Document excerpt –
────────────────────

For example, if you've got enough memory for the array itself, then asking for 2^24 bytes to store which numbers you've seen already (one bit per value) isn't asking for much. This is assuming the values themselves are 32-bit integers, of course. Start with an empty array, and set the relevant bit for each number you find. If you find you're about to set one that's already set, then you've found the first duplicate.

Jon Skeet
A: 

You cannot declare an array of size greater than Int32.MaxValue (2^31, or approx. 2*10^9), so you will have to either chain arrays together or use a List<int> to hold all of the values.

murgatroid99
I don't believe list will work either. `List<>` Uses `System.Int32` to store it's indexes / counts / capacity / etc...
Aren
I thought you only could declare 2 GB of data in .Net (including 64 bit)? Can't try it on my machine
lasseespeholt
A: 

Your algorithm should really be the same regardless of the array size. The best time complexity you'll get has got to be (ideally) O(n) of course.

Consider the following pseudo-code for the algorithm:

  1. Create a HashSet<int> of capacity equal to the range of numbers in your array.

────────────────────

(Source records)

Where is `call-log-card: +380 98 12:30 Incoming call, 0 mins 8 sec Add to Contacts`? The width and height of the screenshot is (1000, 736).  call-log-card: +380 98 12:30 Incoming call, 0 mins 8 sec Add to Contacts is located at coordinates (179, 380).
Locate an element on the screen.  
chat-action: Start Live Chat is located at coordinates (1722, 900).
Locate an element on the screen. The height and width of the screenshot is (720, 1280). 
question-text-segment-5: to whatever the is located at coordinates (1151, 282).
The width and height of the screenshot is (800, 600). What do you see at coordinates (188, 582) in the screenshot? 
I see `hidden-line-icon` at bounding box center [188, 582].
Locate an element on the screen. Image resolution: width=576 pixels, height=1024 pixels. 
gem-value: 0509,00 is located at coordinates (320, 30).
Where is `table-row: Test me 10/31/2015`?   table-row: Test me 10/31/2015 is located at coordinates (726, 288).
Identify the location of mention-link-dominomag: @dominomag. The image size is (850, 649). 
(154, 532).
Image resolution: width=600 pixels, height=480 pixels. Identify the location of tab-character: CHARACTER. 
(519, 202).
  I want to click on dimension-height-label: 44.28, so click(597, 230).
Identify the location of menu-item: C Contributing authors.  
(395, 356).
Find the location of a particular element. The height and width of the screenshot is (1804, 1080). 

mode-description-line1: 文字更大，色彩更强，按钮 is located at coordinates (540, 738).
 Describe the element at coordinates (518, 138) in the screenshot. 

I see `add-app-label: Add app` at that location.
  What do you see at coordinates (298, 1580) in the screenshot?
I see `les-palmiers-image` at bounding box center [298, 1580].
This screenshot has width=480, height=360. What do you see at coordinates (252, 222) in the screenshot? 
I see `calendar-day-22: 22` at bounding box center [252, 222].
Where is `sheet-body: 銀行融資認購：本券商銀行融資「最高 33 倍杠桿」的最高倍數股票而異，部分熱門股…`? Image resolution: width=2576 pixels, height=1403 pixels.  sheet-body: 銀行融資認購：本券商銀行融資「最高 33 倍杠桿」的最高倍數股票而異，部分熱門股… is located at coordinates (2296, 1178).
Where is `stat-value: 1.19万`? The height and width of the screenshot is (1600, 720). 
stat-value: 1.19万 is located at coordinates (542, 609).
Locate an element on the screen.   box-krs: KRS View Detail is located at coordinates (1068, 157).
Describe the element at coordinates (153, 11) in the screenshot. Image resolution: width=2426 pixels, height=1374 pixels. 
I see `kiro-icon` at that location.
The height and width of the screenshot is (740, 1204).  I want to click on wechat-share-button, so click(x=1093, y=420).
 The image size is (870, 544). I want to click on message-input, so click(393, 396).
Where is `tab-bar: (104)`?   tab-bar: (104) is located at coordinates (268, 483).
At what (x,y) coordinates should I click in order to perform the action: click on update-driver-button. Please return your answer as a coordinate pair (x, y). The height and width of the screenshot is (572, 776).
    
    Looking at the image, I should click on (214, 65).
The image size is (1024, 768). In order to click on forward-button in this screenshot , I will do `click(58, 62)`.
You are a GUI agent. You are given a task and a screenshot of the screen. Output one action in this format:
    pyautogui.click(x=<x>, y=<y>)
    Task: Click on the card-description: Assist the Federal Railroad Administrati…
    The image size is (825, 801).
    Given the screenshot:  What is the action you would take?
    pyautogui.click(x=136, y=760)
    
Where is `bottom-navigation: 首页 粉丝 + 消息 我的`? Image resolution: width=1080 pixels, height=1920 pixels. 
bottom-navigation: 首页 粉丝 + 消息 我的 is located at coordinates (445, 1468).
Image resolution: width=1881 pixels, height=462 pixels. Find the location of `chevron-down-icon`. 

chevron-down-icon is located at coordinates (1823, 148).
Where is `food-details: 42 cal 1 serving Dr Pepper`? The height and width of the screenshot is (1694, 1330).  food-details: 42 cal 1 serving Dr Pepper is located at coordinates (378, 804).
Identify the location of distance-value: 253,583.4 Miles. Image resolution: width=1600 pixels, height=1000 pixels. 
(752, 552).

────────────────────

Apply what you read –
[1] Answer these questions using the thread on finding duplicate values in large arrays:
(a) How many bytes does the thread say are enough to track which numbers have already been seen?
(b) What is given as the limit on the size of an array you can declare?
(c) What does the first step of the pseudo-code create?
[2] Reproduce verbatim the passage from the thread on finding duplicate values in large arrays, starting with "You cannot declare" and going on through "O(n) of course.".
The entries above are separate material, unrelated to the text.

Answers for the tasks –
[1]
(a) 2^24 bytes, at one bit per value.
(b) Int32.MaxValue (2^31, or approx. 2*10^9).
(c) A HashSet<int> with a capacity equal to the range of numbers in the array.

[2]
You cannot declare an array of size greater than Int32.MaxValue (2^31, or approx. 2*10^9), so you will have to either chain arrays together or use a List<int> to hold all of the values.

murgatroid99
I don't believe list will work either. `List<>` Uses `System.Int32` to store it's indexes / counts / capacity / etc...
Aren
I thought you only could declare 2 GB of data in .Net (including 64 bit)? Can't try it on my machine
lasseespeholt
A: 

Your algorithm should really be the same regardless of the array size. The best time complexity you'll get has got to be (ideally) O(n) of course.